Mayoral candidate Dan Roveda says he’s heard a lot of positive feedback during his campaign.
He says what he’s heard the most is residents want a council that will move the community forward.
“They want a mayor that listens and lets council debate in a safe environment,” says Roveda. “[A mayor] who is accessible and communicates with citizens. People want us to have a plan for the next four years, a roadmap to keep us accountable and for us to report on it.”
Roveda says he’s heard about the housing, doctor and labour shortages along with wanting the municipality to invest in infrastructure for better roads and sidewalks along with investing in elderly care, the Au Chateau reconstruction, apartments and retirement residences.
Those are just some of the many issues Roveda says he’s heard throughout the community.
“I’ve also heard a lot about a respite program and especially for those affected with Alzheimer’s,” he adds.
“I want to push for better services, more investment from both the provincial and federal governments for my infrastructure projects by working collaboratively with them. Not going after them in a negative way. I think I have the experience for that. I’ve worked at both levels. I also want to work with our local [District of Nipissing Social Services Administration Board] to enhance our daycare and continue our bilingual, 24-hour EMS service. And I will work collaboratively with our health unit to continue having a solid public health policy.”
Roveda says the Weyerhaeuser property is also a big talking point for many residents.

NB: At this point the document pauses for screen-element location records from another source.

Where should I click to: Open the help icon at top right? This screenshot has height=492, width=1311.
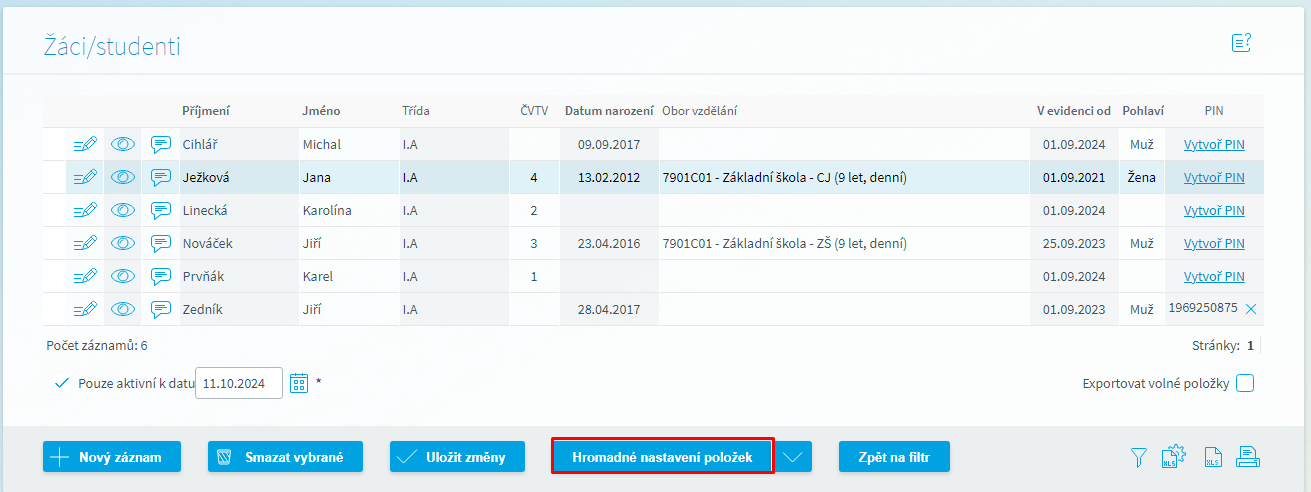(x=1241, y=42)
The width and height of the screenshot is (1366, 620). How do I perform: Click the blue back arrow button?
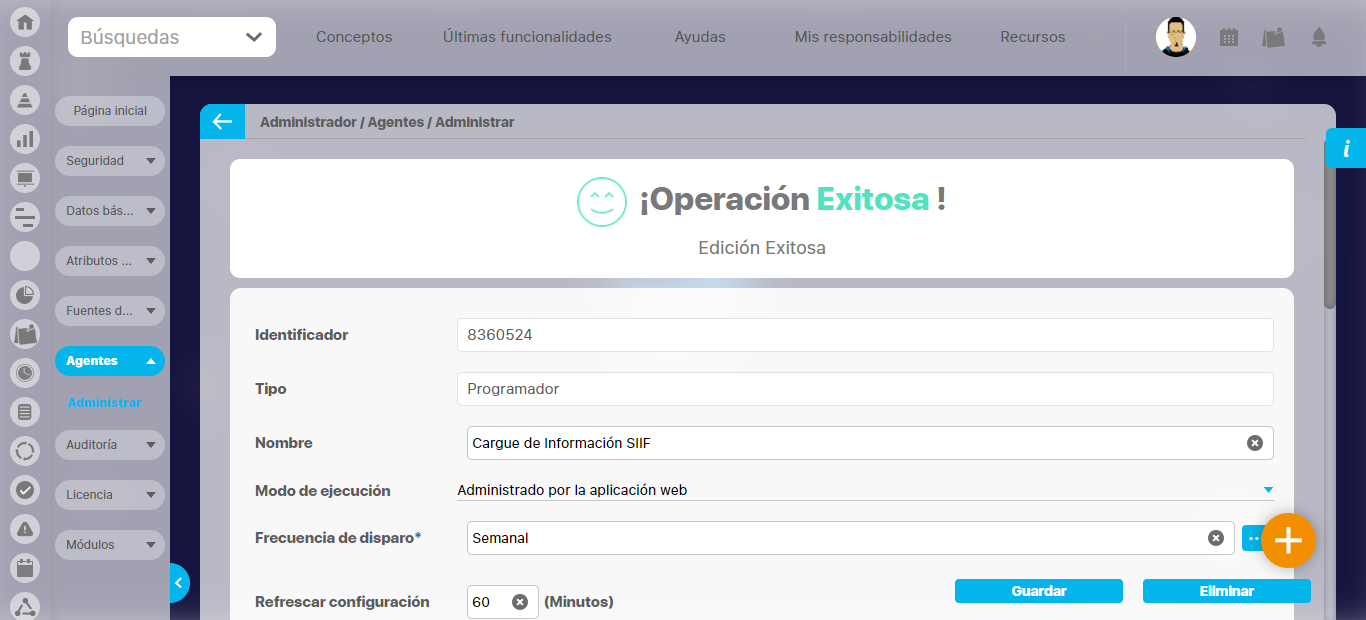[x=222, y=122]
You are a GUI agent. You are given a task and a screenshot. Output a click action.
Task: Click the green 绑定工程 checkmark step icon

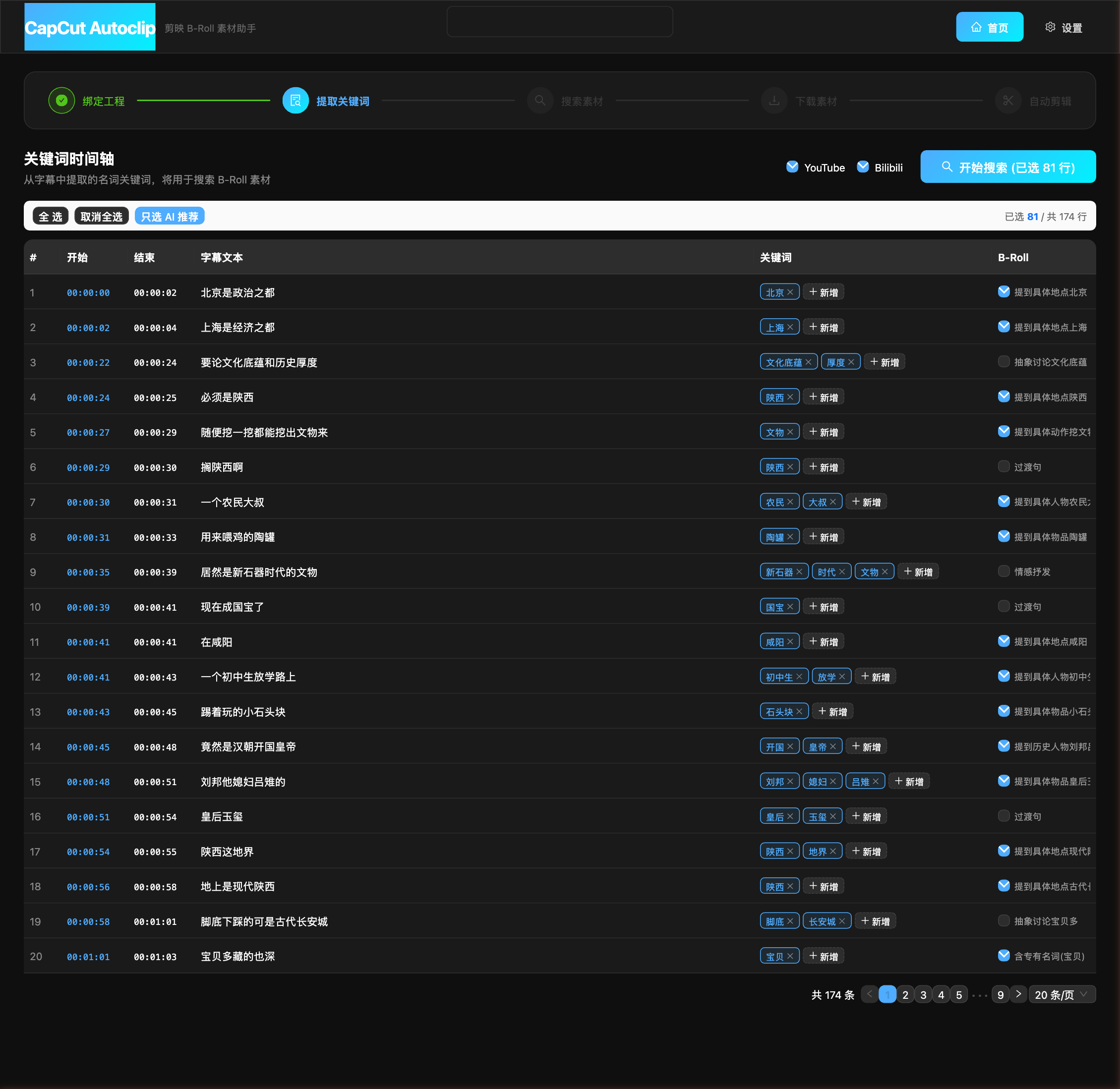tap(62, 101)
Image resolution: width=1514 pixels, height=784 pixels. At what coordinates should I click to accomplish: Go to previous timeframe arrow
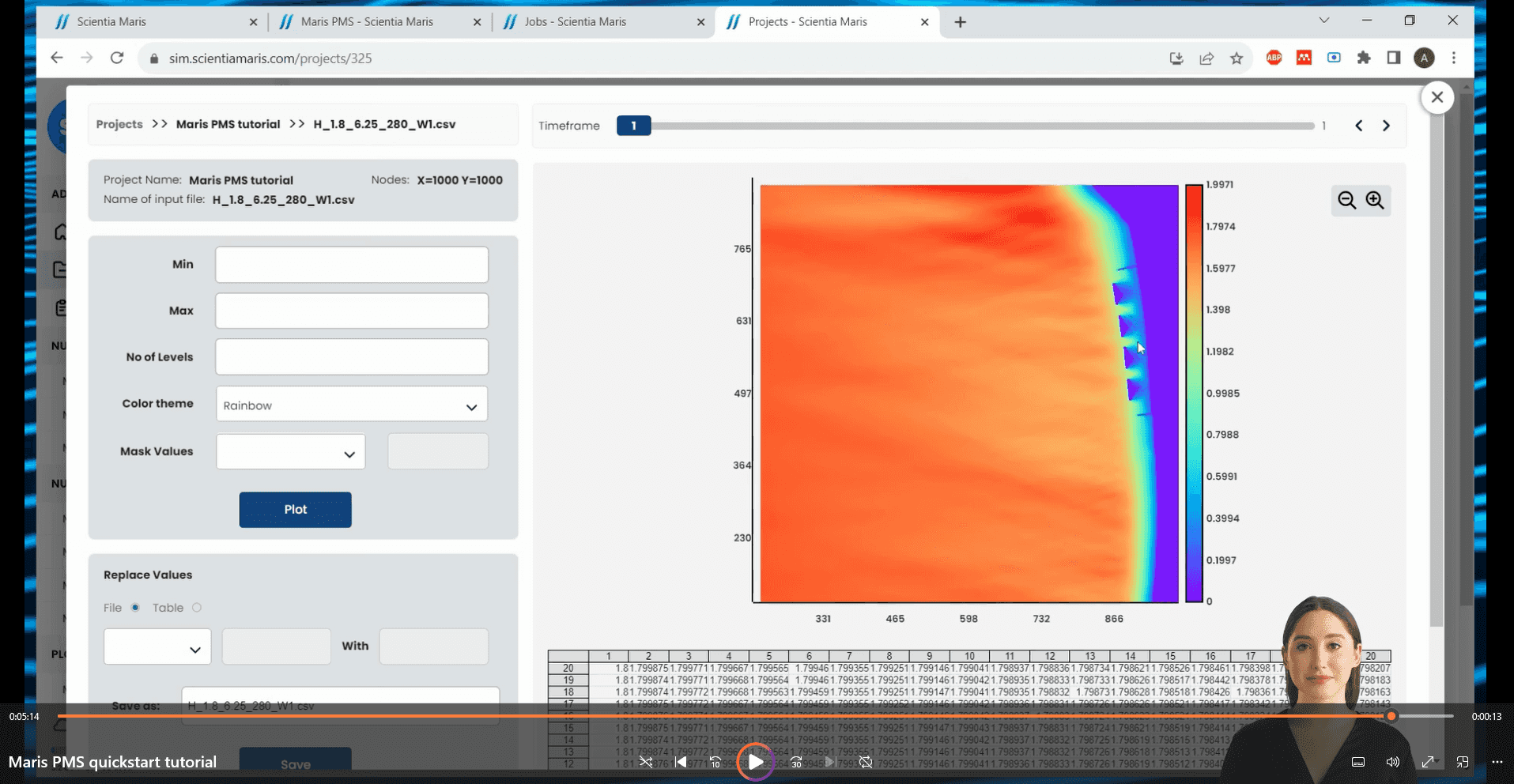[x=1358, y=126]
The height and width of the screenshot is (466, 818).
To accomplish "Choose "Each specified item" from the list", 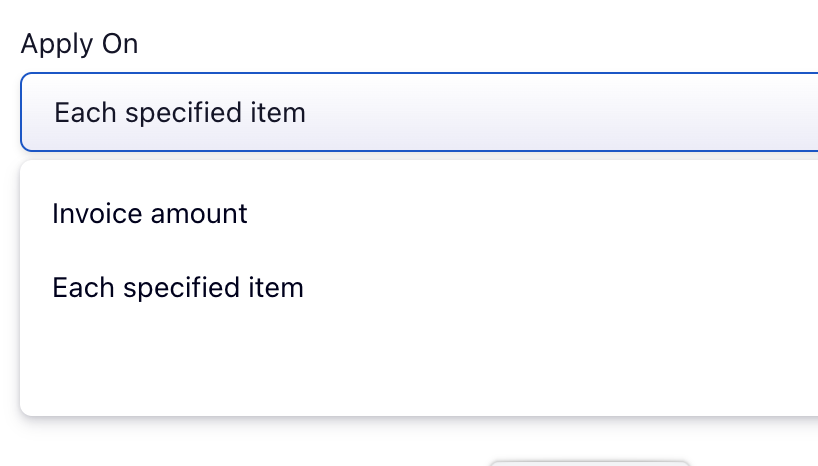I will point(178,289).
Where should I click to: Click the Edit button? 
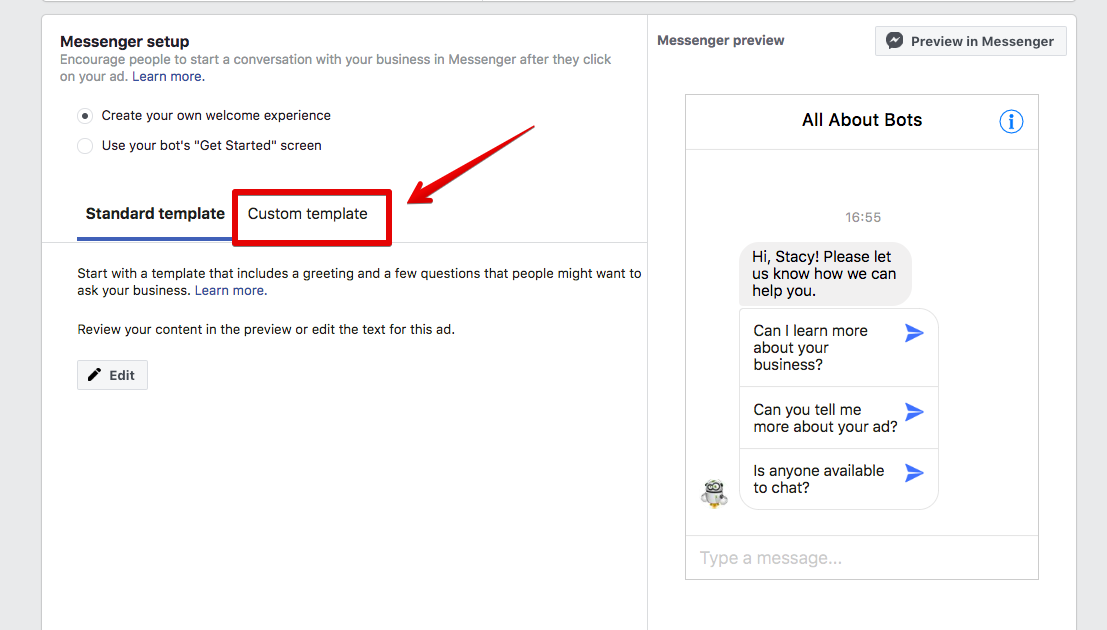coord(112,375)
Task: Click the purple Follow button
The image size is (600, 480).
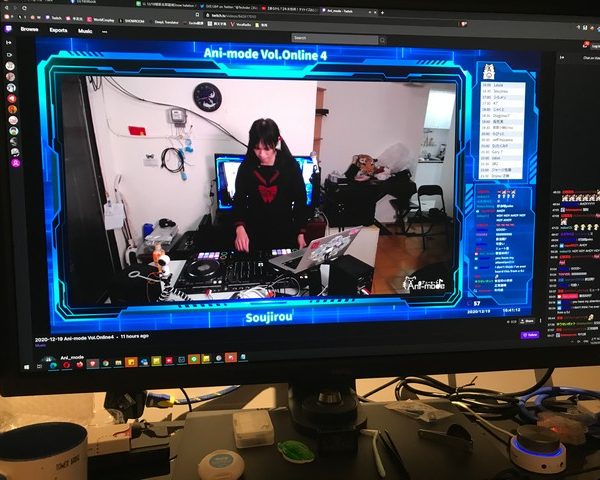Action: [529, 335]
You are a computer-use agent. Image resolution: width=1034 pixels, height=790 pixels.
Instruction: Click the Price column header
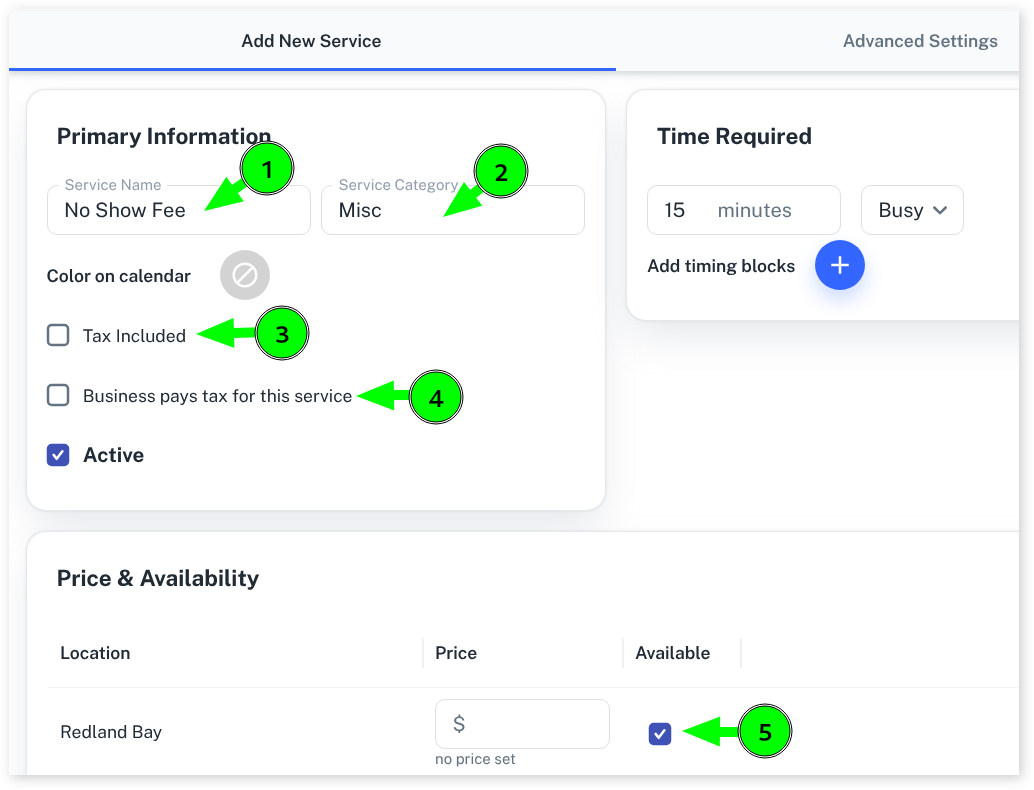coord(456,653)
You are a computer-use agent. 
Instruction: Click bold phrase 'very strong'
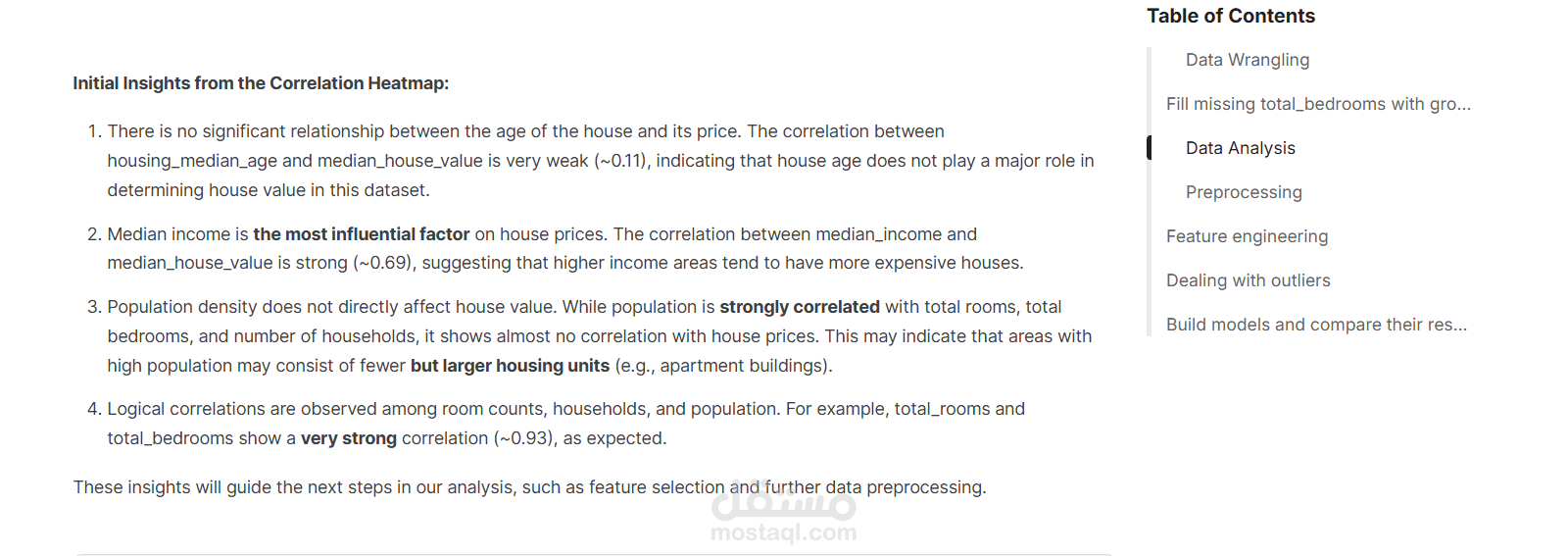[348, 438]
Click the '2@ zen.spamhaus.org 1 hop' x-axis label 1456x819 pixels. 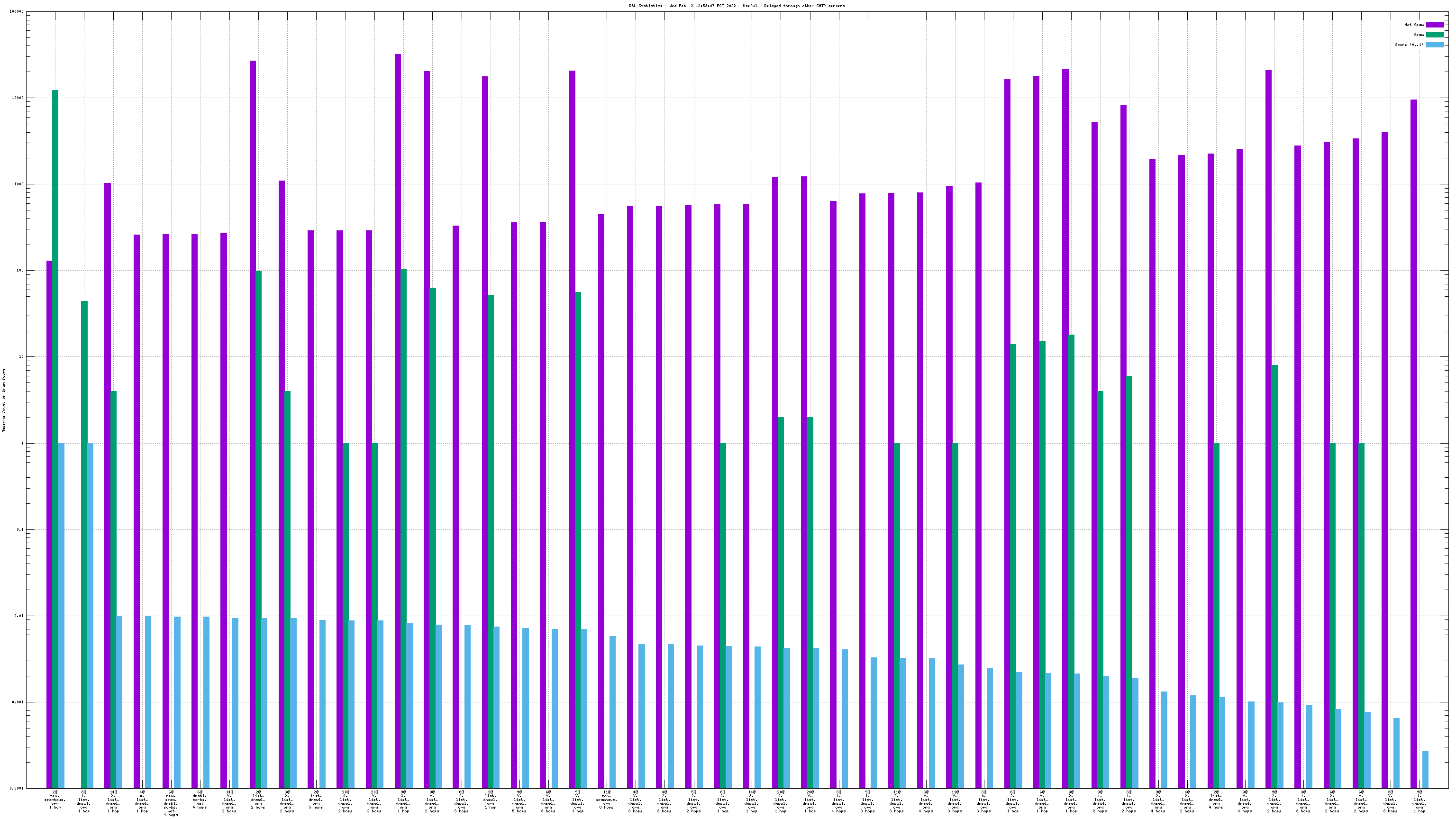pos(55,800)
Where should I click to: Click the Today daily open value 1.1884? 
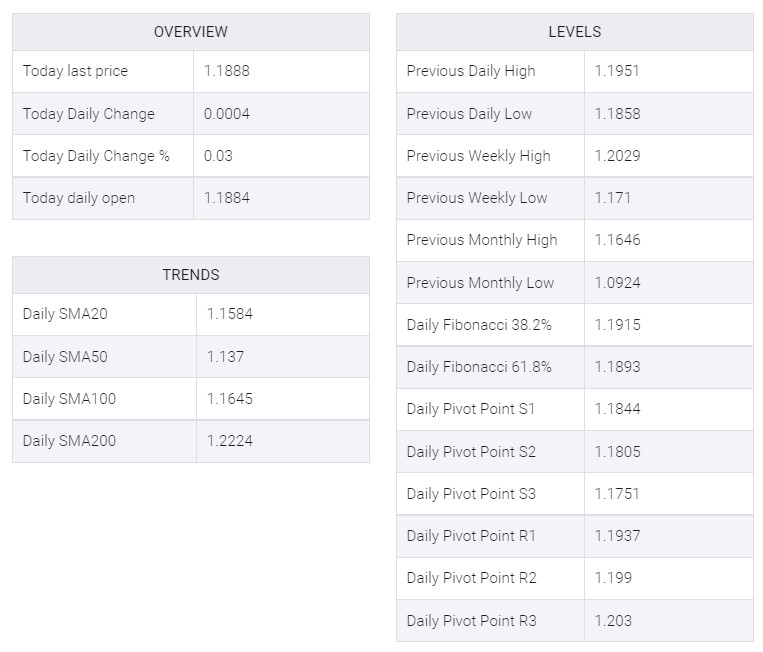coord(227,198)
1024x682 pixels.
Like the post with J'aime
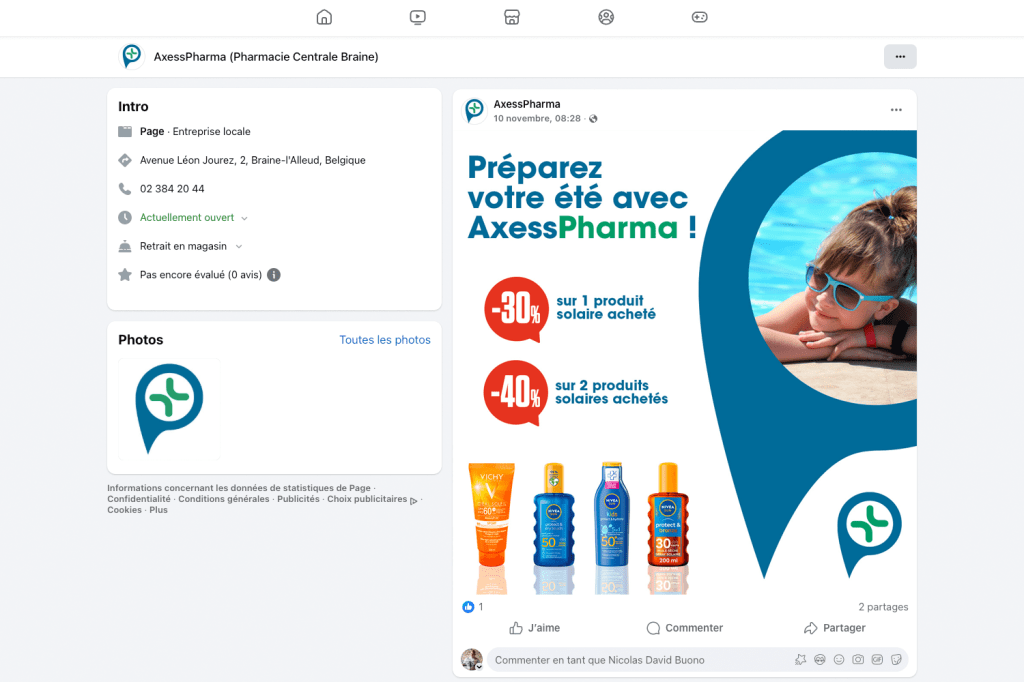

“It’s something that’s going to be great for the community. It’s a great piece of land,” says Roveda as he mentions the possibility of maybe a retirement home on the property.
Roveda says if elected he plans to have office hours and monthly reports so that council and community can move in unison.
“It’s no secret that the last four years have been on and off. We’ve had all kinds of issues. We need to create an environment for debate by respecting the decisions of council. We have to create a safe environment,” says Roveda. “I sit on boards where I feel safe providing my opinion. […] The chair allows time to express yourself without interrupting you. I think that’s how we have to move forward. Creating an environment where debate is looked upon as being positive.”
Roveda says a safe environment around the table will lead to a safe environment for staff.
“Staff will go the extra mile if they feel safe. They’ll bring great things to the table. It’s not saying we don’t ask questions or get them to elaborate, but it’s got to be a safe environment,” he says.
Roveda says he has the leadership skills, experience, and background to move the community forward.
“My goal is to get our swagger back. Lets get this positive moment going. People want this community to move positively.” he says.